There are some improvements coming in TS 5.2 that targets specifically cases like this (see this section of the announcement). We can try this out in the playground to see that TS 5.2 works with this filter2 (TS playground) but it still doesn't work if we switch back to the regular filter (TS playground).

It behaves like that because the new logic kicks in only if no matching signatures can be found. However, with filter, we are able to match the second overload "in the first pass" so it doesn't even try using this new logic in this case. This currently works by design - but I wonder if a case like this was considered when implementing this enhancement. cc @weswigham

flying-sheep commented 1 year ago

You can just use the dropdown version select from the playground.

done!

I don't know if there's an actual bug here.

Node_[] is identical to of string[] | Node_[] | Field[], no? every Field and every string is also a Node_. Shouldn’t this collapse?

MartinJohns commented 1 year ago

Node_[] is identical to of string[] | Node_[] | Field[], no?

It's (string | CodeBlock | Field | FieldList)[].

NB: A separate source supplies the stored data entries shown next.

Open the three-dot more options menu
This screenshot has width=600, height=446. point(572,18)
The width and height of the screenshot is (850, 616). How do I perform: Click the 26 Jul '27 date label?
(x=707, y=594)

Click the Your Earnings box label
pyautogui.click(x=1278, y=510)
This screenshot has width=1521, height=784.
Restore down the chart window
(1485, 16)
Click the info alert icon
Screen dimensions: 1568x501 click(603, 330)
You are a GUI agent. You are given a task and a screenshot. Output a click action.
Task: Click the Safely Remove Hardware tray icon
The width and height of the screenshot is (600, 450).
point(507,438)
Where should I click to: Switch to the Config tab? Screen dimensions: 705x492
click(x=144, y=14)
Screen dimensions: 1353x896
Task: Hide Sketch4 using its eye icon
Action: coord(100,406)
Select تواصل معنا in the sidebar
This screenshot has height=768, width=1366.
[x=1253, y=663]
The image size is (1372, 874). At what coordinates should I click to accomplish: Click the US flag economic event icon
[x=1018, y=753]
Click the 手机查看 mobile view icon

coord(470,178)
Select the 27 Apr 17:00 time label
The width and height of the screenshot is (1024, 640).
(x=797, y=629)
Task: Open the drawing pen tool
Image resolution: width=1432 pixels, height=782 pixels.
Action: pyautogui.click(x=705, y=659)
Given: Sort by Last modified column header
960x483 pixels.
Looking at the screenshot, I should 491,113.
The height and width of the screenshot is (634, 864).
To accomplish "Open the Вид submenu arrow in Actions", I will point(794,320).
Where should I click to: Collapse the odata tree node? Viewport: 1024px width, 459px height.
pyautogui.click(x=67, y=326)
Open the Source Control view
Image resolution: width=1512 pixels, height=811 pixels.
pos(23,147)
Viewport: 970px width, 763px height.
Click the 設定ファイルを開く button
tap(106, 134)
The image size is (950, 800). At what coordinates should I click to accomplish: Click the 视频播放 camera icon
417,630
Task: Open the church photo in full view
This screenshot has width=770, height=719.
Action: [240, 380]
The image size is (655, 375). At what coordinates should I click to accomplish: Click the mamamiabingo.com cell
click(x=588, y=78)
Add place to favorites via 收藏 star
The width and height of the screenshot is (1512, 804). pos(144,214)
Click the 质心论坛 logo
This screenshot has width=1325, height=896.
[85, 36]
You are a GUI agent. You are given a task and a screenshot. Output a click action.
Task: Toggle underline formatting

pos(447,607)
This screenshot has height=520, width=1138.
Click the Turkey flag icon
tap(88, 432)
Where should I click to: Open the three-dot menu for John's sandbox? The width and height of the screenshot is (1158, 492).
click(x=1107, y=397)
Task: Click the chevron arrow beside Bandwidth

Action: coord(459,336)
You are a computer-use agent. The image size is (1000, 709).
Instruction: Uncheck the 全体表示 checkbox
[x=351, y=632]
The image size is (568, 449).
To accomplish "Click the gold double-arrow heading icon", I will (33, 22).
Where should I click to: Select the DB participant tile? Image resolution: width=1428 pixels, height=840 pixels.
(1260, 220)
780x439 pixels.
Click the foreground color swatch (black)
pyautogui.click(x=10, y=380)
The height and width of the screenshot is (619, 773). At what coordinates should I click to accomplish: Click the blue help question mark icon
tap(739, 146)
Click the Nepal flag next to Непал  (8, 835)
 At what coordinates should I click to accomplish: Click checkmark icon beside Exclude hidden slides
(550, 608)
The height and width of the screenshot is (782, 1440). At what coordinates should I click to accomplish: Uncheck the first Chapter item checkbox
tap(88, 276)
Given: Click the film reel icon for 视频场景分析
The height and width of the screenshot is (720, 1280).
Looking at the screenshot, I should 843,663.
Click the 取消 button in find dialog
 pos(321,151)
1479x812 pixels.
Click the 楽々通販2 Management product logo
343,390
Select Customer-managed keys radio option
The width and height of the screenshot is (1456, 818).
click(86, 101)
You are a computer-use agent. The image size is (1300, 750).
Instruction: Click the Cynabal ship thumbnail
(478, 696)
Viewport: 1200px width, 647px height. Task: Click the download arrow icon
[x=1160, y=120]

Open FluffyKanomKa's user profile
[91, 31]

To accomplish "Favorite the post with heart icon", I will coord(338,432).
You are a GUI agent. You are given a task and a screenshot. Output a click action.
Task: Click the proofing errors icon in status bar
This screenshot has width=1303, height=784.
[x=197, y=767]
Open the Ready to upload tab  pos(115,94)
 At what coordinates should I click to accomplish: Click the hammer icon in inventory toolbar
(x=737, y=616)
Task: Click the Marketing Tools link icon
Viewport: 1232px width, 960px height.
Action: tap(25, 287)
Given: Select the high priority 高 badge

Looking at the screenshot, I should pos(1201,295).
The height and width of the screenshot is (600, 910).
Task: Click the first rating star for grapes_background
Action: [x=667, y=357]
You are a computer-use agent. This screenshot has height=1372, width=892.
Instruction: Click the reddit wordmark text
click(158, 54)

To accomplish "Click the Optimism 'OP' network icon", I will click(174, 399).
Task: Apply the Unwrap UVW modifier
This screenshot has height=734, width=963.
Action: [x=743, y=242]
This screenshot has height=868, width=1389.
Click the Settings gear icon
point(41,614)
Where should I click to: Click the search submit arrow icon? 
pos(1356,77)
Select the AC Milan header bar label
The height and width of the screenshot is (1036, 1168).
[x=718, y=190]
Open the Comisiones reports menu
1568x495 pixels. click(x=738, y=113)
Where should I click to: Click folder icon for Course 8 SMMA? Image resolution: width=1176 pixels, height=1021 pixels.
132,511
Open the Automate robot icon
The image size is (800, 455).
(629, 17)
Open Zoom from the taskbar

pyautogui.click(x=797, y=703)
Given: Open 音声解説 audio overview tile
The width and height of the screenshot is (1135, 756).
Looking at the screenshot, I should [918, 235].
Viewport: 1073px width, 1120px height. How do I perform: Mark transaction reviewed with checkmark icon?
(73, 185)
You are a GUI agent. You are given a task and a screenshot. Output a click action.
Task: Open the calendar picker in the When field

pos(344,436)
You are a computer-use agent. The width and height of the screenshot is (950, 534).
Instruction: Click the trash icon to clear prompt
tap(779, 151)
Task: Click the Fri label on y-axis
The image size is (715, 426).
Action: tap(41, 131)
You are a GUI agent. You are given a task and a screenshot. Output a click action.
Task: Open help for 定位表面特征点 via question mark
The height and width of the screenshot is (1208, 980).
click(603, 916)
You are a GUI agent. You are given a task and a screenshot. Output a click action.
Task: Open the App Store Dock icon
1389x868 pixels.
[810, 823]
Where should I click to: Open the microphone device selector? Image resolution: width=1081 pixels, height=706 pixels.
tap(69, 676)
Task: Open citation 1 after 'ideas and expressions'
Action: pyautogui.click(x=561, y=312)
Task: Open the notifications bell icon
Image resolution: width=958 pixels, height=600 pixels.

flying-sheep commented 1 year ago

doesn’t matter, my point is that if

const x: Node_[] = fieldLists.children
f(x)

is valid,

f(fieldLists.children)

should also be valid, no?

fatcerberus commented 1 year ago

You’ve heard of flying pigs 🐽… Now get ready for flying sheep![^1] 🐑

[^1]: I feel sorry for the guy who has to try to herd them

RyanCavanaugh commented 1 year ago

I'm not sure how to fix this without breaking an existing invariant, honestly. Touching anything around signature resolution tends to cause all kinds of problems.